Jackson, meanwhile, was keenly aware that Banks had other options besides Winchester, a destination the former Massachusetts governor might avoid precisely because, with his men and trains strung out along the valley pike, he would be so completely vulnerable to attack. If Jackson and Ewell lunged toward Winchester, Banks could easily slip behind them, march east through Front Royal, out of the valley, and back to the safety of Washington. Banks could also just stay put at Strasburg, perhaps awaiting reinforcements from Frémont to the west—a logical and extremely plausible option—which created its own complex set of contingencies.

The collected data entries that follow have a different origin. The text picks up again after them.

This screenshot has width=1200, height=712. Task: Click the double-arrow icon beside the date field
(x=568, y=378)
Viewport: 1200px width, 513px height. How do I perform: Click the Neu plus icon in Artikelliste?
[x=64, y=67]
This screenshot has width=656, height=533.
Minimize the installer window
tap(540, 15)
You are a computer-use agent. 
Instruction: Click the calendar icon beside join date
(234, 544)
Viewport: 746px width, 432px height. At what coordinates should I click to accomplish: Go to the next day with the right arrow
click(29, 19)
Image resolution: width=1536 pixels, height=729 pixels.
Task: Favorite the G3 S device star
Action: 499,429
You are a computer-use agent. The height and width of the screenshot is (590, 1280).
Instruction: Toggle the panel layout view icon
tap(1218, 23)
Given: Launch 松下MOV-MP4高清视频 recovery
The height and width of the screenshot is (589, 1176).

And so, at 8:00 a.m., Jackson brought his entire army to an abrupt halt. He waited more than two hours for some intelligence of Banks’s movements to emerge from the fog of war. Earlier that morning, he had dispatched his cavalry commander George H. Steuart with three hundred horsemen in the 2nd and 6th Virginia cavalry regiments north and west to the village of Newtown to see what, if anything, was moving down the pike. At 10:00 a.m. Steuart’s riders collided with Banks’s enormous line of wagons—the part carrying Federal sick and wounded—where they caused a great deal of havoc before being driven back by artillery. Black teamsters, especially, had panicked and fled at the sight of Confederate cavalry, leaving several dozen wagons in the ditch. At 11:15 Steuart’s courier caught up with Jackson with news of what they had seen. Banks was indeed marching north, wagon train and all. But just where was his main force? Determined to find out, Jackson split his army, leaving Ewell in place north of Nineveh—merely ten miles from Winchester—and backtracking with his own division through Cedarville and then onward to the valley pike at Middletown. Jackson’s patience, already wearing thin, was further tested by a feisty, stubborn force of Federal cavalry who, fighting to buy time for the main army, held him up for another two hours on the road to Middletown.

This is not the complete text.